Arugula lentil salad is a delicious, healthy, and nutritious dish that combines the peppery flavor of arugula, the protein-packed goodness of lentils, and a host of other flavorful ingredients. This salad is perfect for a light lunch or a side dish and is bound to be a crowd-pleaser.
This arugula lentil salad offers a delightful combination of textures and flavors, from the nutty cashews and chewy sun-dried tomatoes to the peppery arugula and tender lentils. It is a versatile and easy-to-make dish that can be enjoyed on its own or as a side. Whether you're looking for a healthy lunch option or a satisfying addition to your meal, this salad is sure to impress.

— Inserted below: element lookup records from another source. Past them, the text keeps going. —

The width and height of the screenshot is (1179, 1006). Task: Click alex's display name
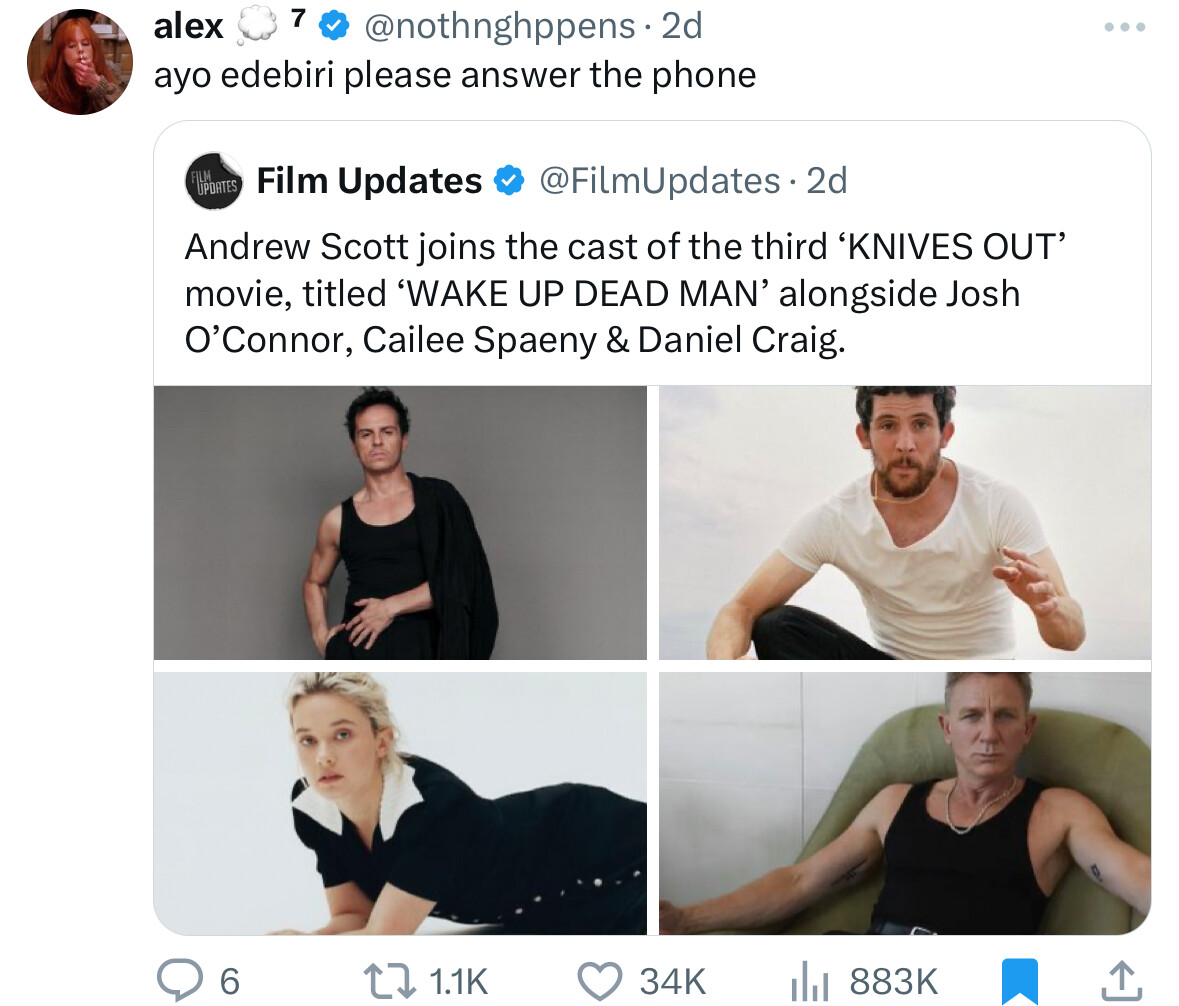[x=188, y=27]
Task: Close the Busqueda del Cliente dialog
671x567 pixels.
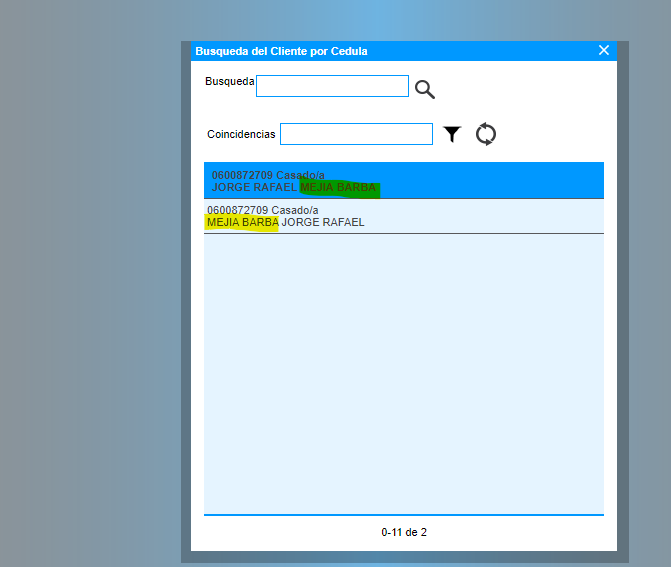Action: click(x=604, y=50)
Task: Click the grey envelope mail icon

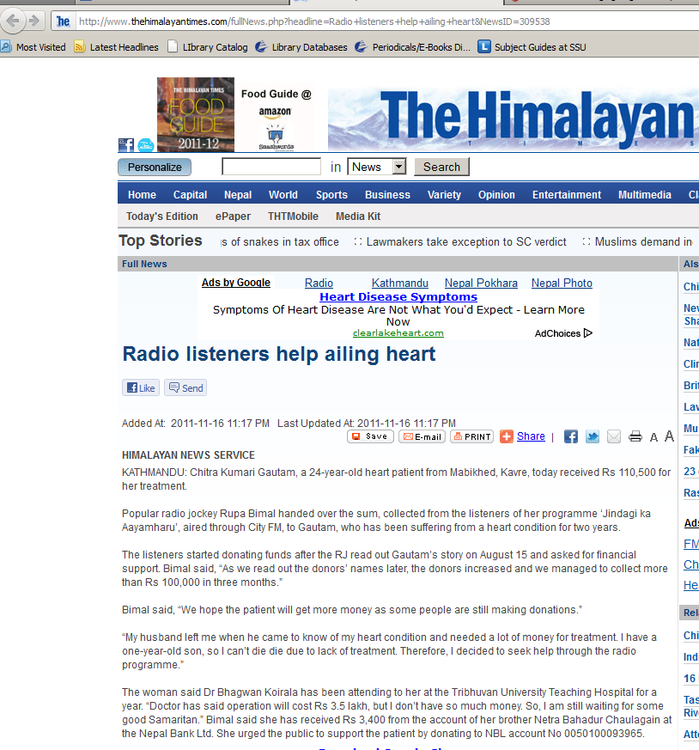Action: point(613,437)
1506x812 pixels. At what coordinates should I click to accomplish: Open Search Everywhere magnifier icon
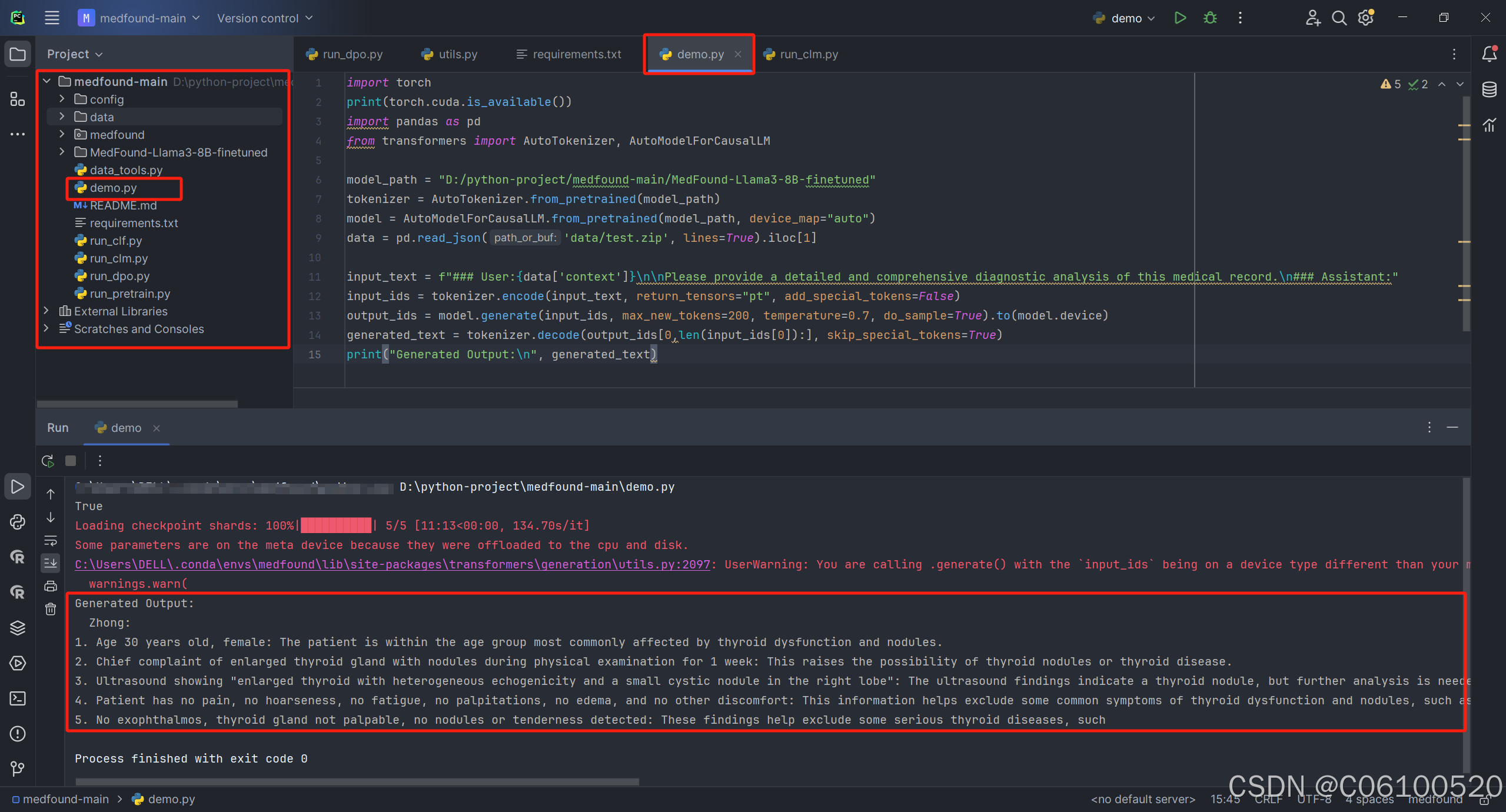(1339, 18)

Toast the cashews in the oven at 350°F (175°C) for 8-10 minutes, or until they are golden brown and fragrant.
Yes, you can prepare the salad ahead of time, but it's best to add the arugula and dressing just before serving. This helps maintain the freshness and crunch of the greens.
If you don't have lentils, you can use cooked quinoa or chickpeas as a substitute for a similar texture and protein content.

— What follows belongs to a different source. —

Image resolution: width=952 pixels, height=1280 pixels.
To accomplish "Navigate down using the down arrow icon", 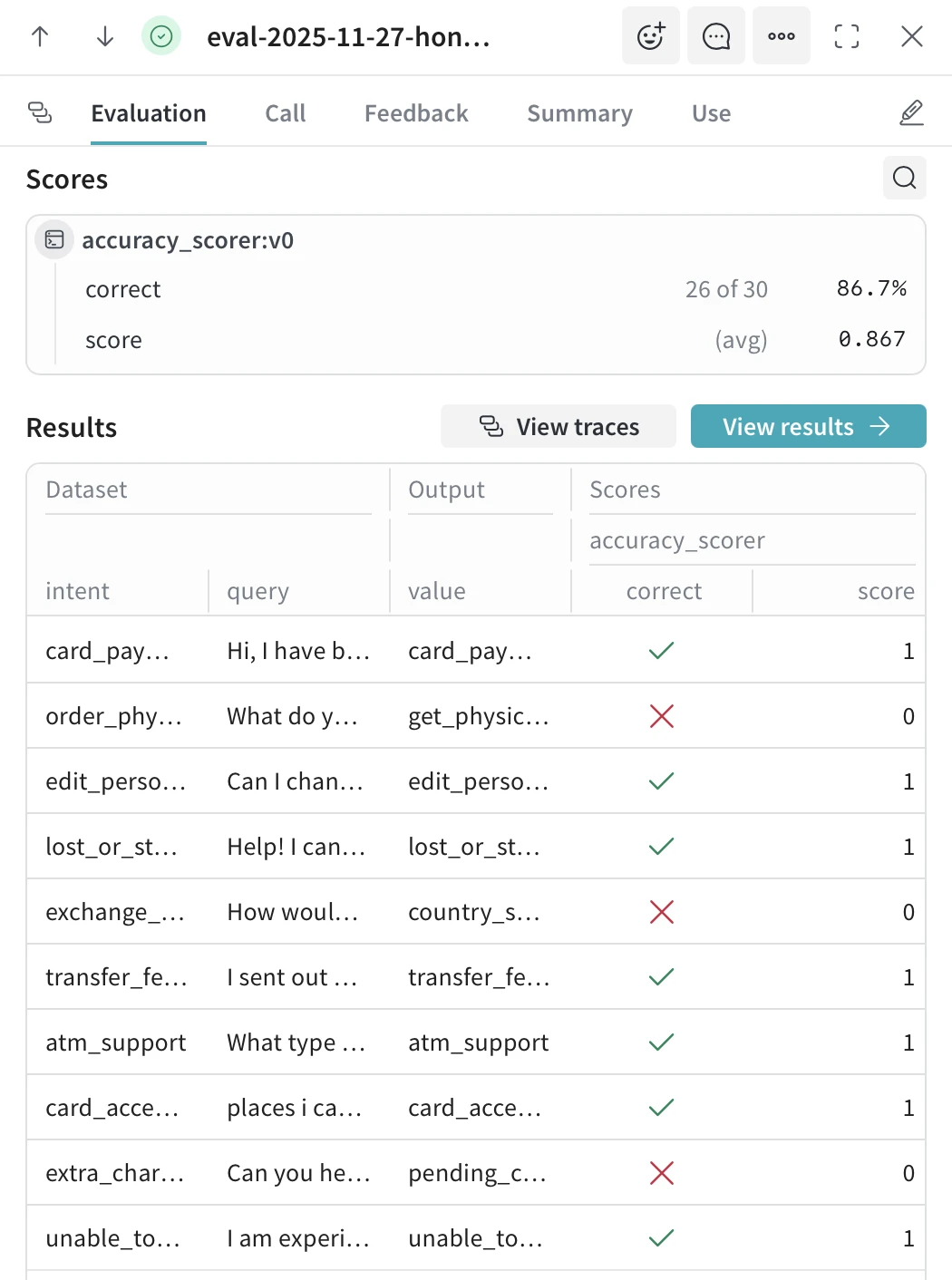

Store any leftovers in an airtight container in the refrigerator for up to 2-3 days. The arugula may wilt, so it’s best to add it fresh when you’re ready to serve.
You can use any mild vinegar, such as white wine vinegar or apple cider vinegar, which will complement the flavors without overpowering the salad.

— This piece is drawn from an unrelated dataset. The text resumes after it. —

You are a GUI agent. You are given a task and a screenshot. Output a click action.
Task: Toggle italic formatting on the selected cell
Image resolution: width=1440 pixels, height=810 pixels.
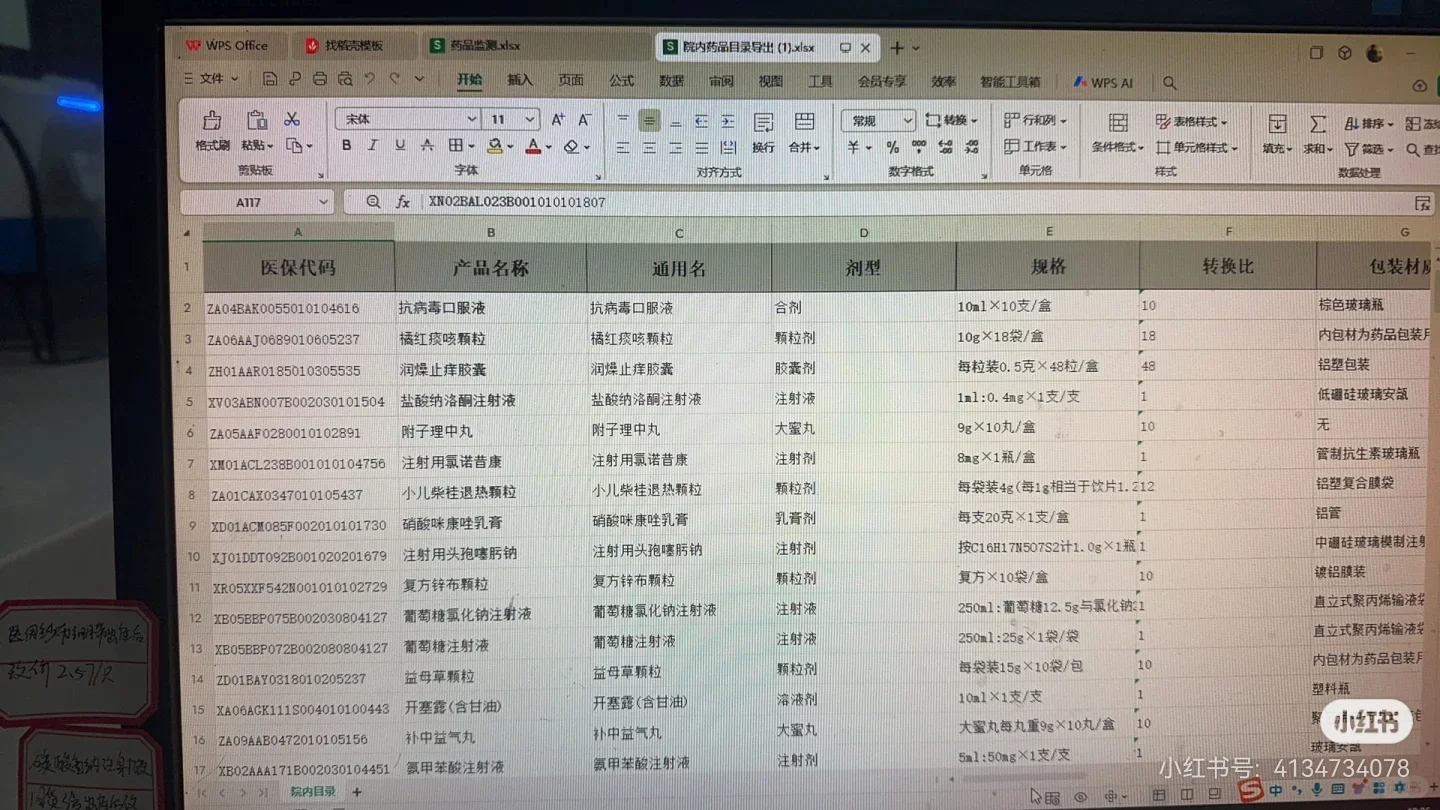pyautogui.click(x=372, y=145)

- Rinse and sort the lentils before cooking to remove any debris or damaged lentils.
- Soak the cashews overnight to make them softer and easier to blend, or use roasted cashews for a different flavor profile.
- For a spicier kick, leave the seeds in the jalapeno pepper; for a milder flavor, remove them.
- Toast the whole-wheat bread slices to add a bit of crunch to the salad.
- Try using different types of vinegar like balsamic or apple cider for a unique twist on the flavor.
- If you don’t have arugula, you can substitute it with spinach or mixed greens.